EXTRACT TO READ:
═══

New South Wales Premier's Department

Agency overview
- Formed: 1 July 2023
- Preceding agency: Department of Premier and Cabinet;
- Jurisdiction: New South Wales
- Headquarters: 52 Martin Place, Sydney, New South Wales, Australia
- Employees: 687 (2010)
- Ministers responsible: Chris Minns MP, Premier of New South Wales; ; David Harris MP, Minister for Aboriginal Affairs; ; Sophie Cotsis MP, Minister for Industrial Relations; ; Jodie Harrison MP, Minister for Women; ; Michael Daley MP, Attorney General; ;
- Agency executive: Simon Draper, Secretary;
- Child agency: The Cabinet Office (since 1 July 2023);
- Website: www.nsw.gov.au/premiers-department

= Premier's Department =

New South Wales government department

The New South Wales Premier's Department, a department of the New South Wales Government, is responsible for leading the New South Wales public sector and delivering on the government's commitments and priorities. The department provides administrative support that enables the cabinet to identify, design and implement a coordinated policy and legislative agenda. The department consults and collaborates with other New South Wales government departments, the federal government, local government, business and the community to ensure adequate responses to public needs.

═══

DATASET CONTENT:
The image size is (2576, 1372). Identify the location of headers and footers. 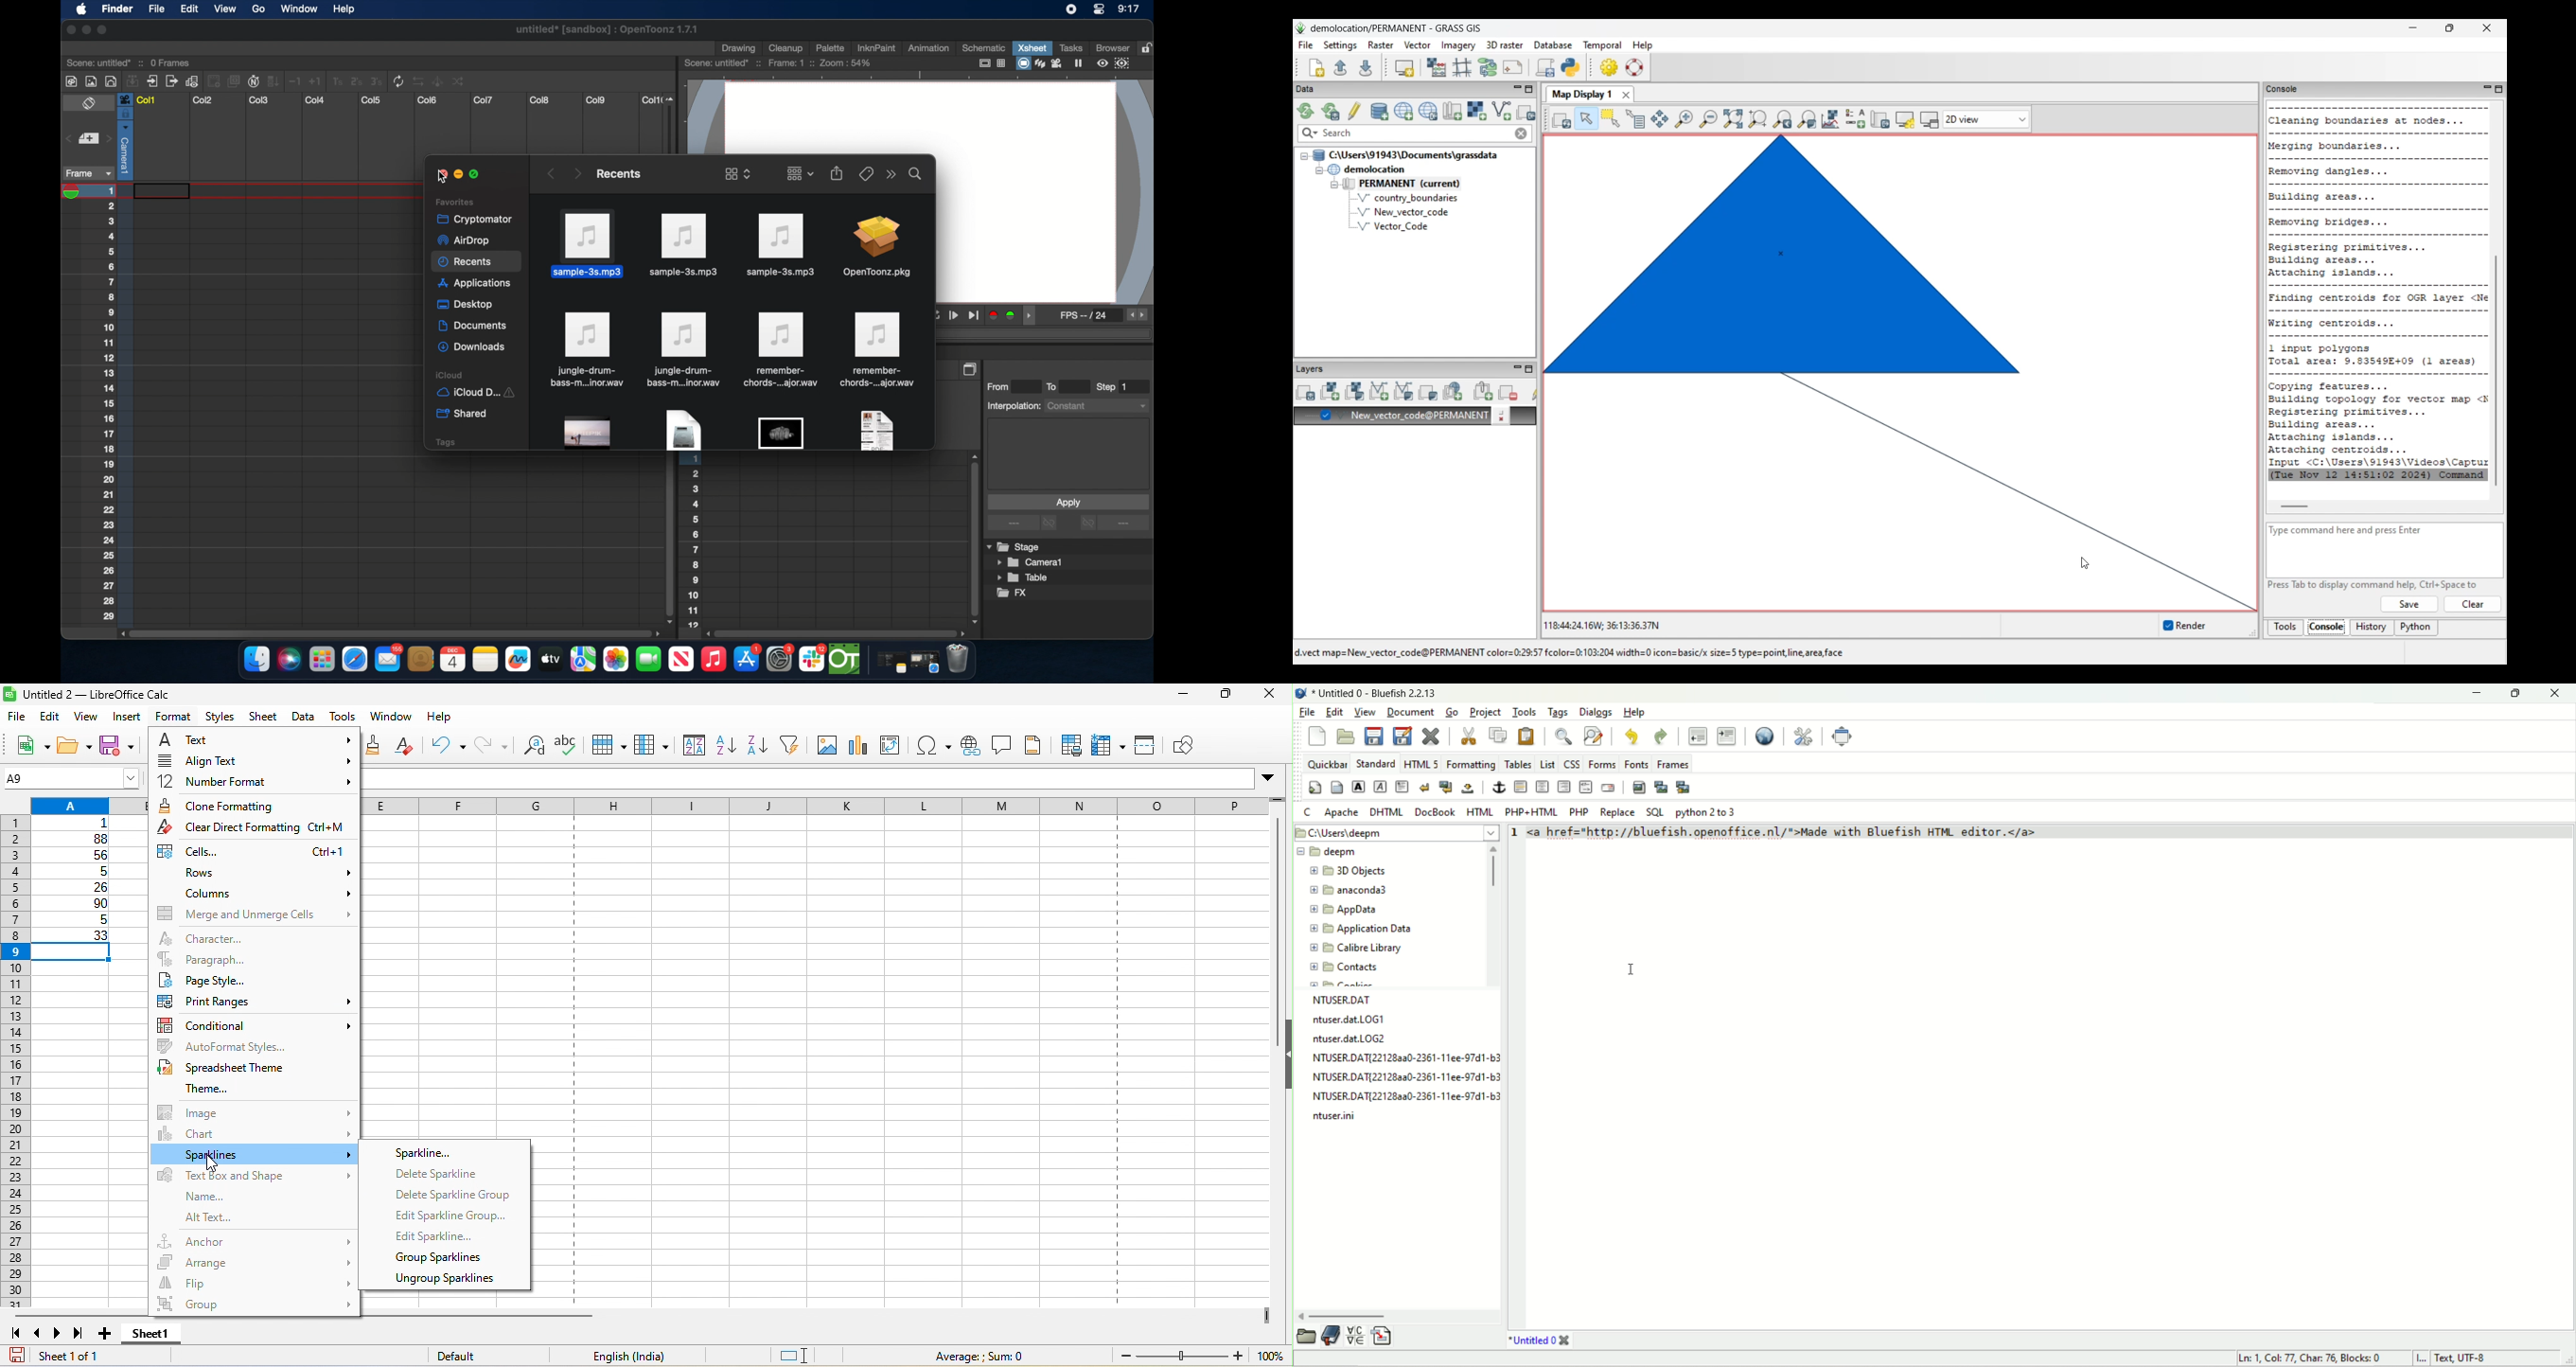
(1035, 745).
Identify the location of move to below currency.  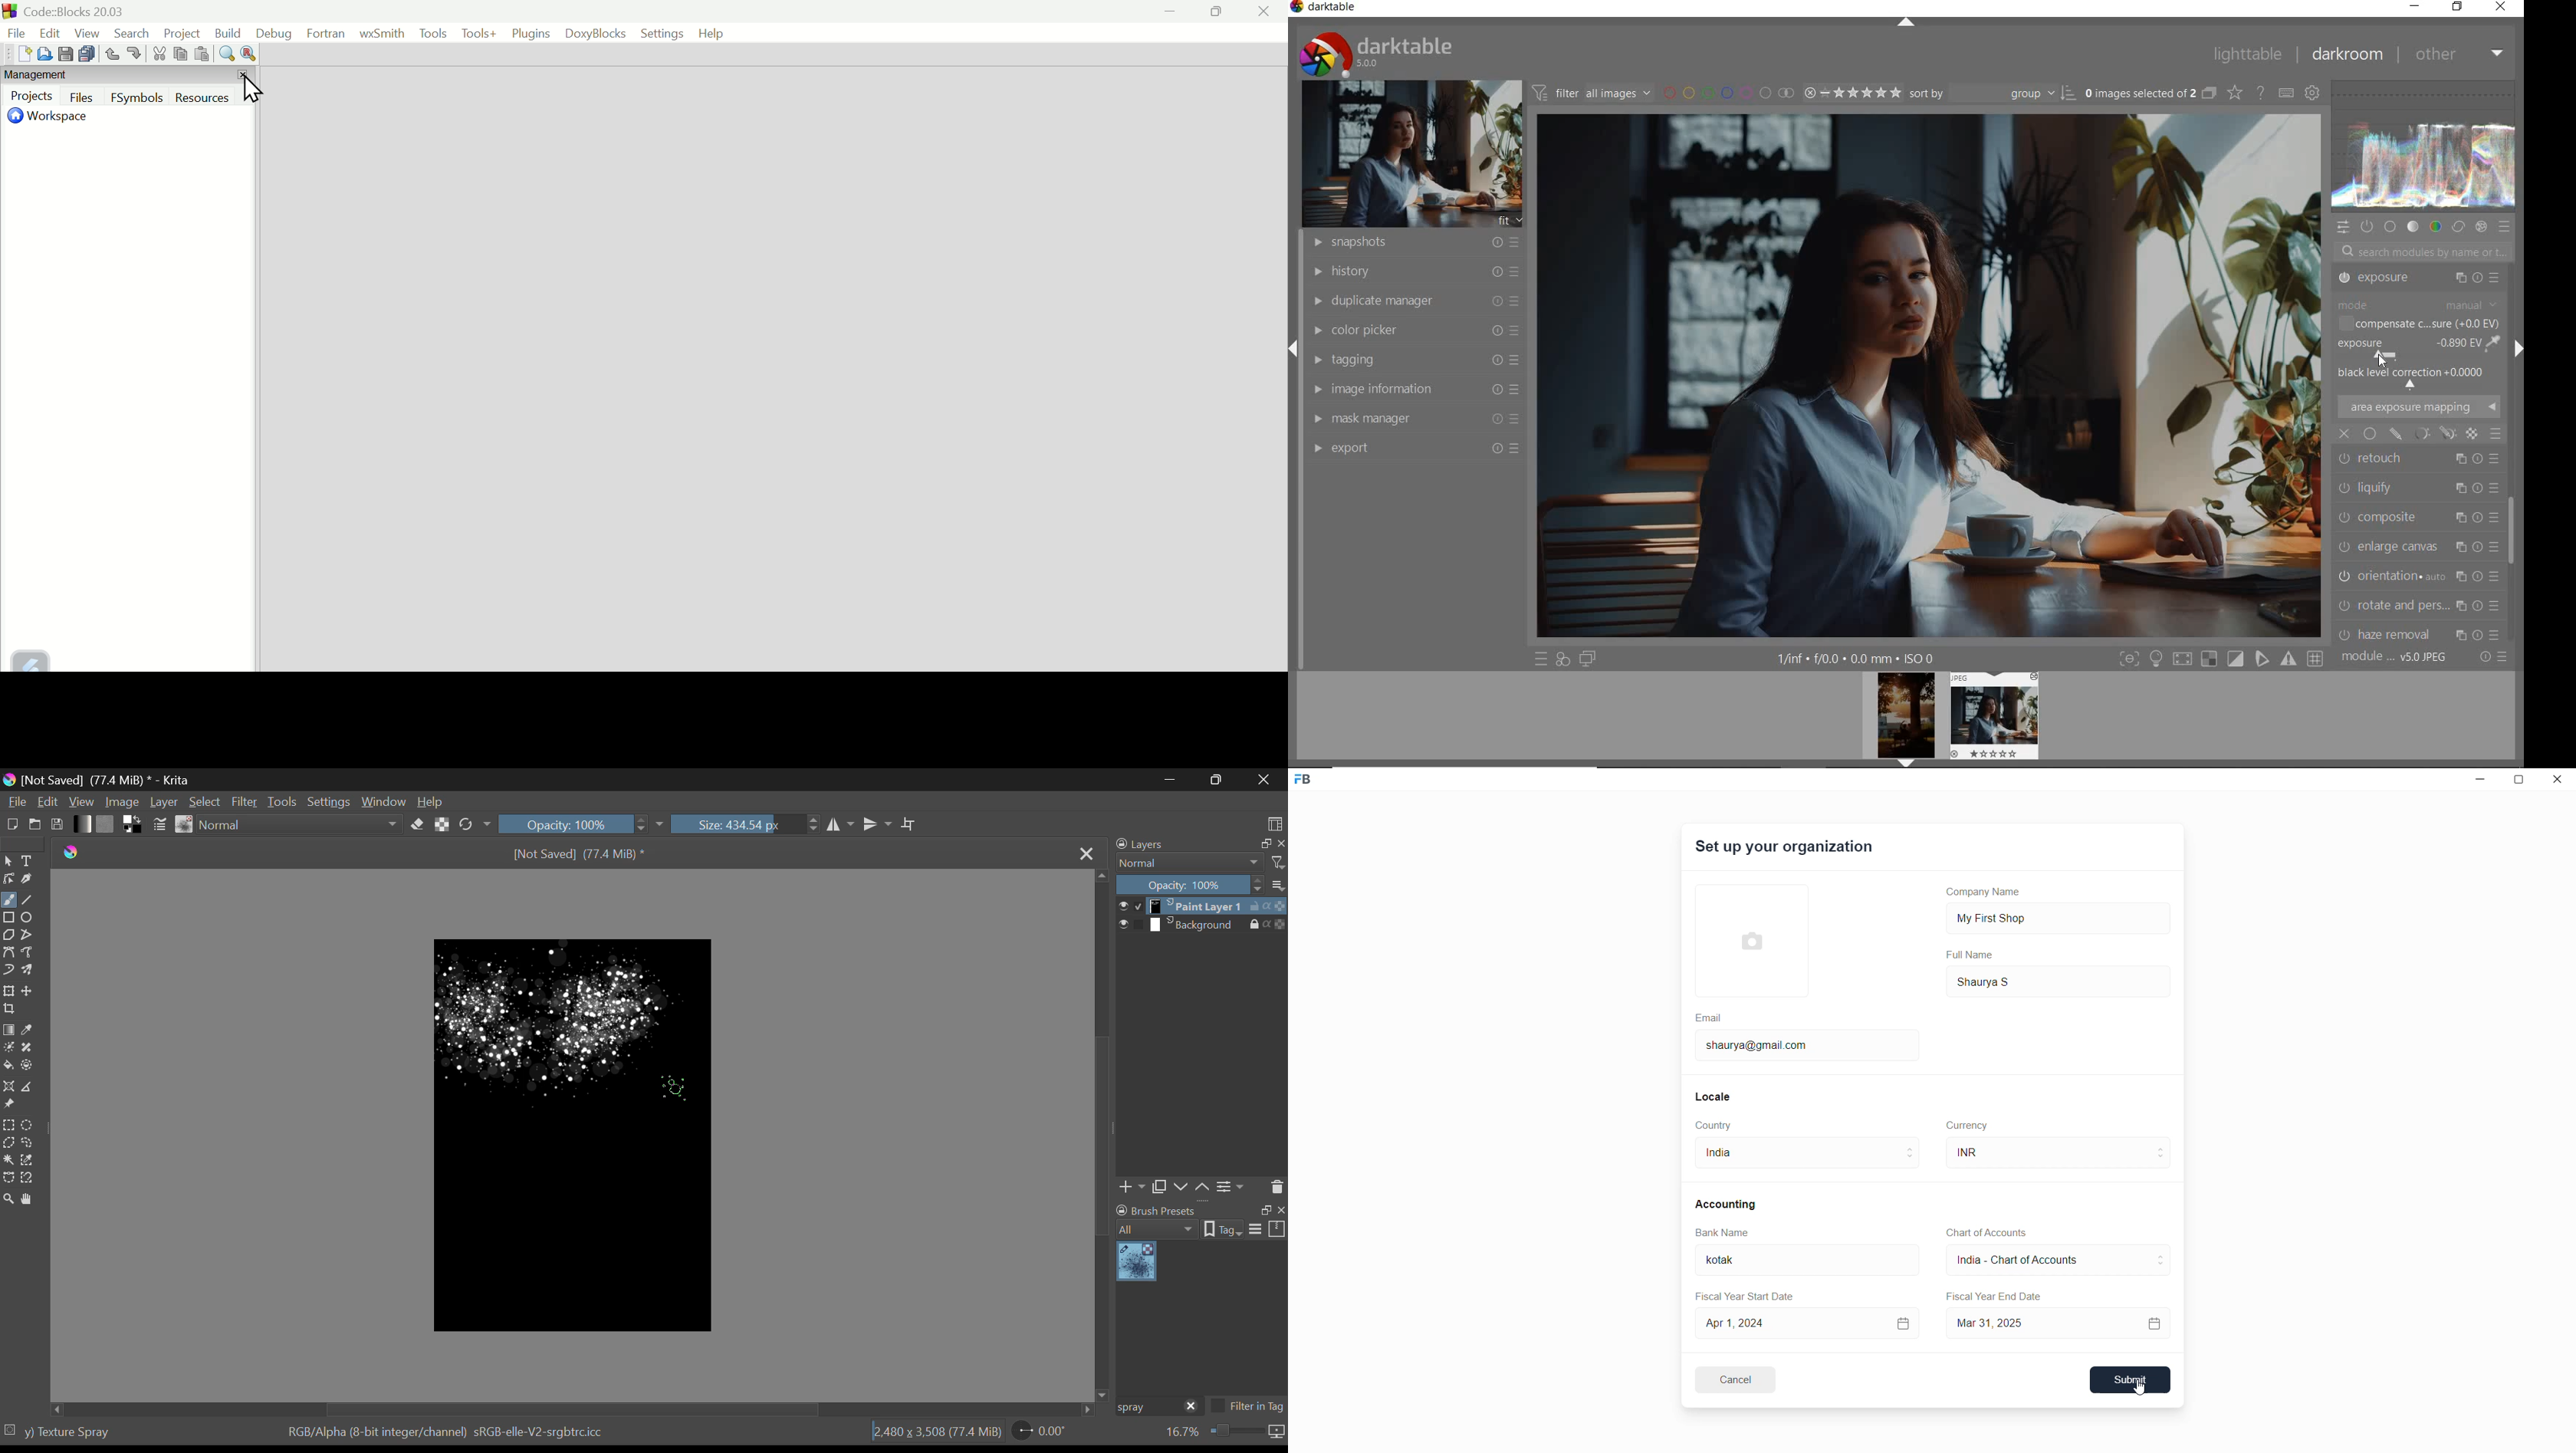
(2164, 1160).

═══

WORK INSTRUCTIONS:
1 > From the Premier's Department profile, repeat word for word the passage that begins at the words "The New South Wales Premier's" and stops after "to public needs.".
2 > Translate this sentence from the Premier's Department profile into Spanish: "The department provides administrative support that enables the cabinet to identify, design and implement a coordinated policy and legislative agenda."

SOLUTIONS PER TASK:
1 >
The New South Wales Premier's Department, a department of the New South Wales Government, is responsible for leading the New South Wales public sector and delivering on the government's commitments and priorities. The department provides administrative support that enables the cabinet to identify, design and implement a coordinated policy and legislative agenda. The department consults and collaborates with other New South Wales government departments, the federal government, local government, business and the community to ensure adequate responses to public needs.

2 > El departamento proporciona apoyo administrativo que permite al gabinete identificar, diseñar e implementar una agenda legislativa y de políticas coordinada.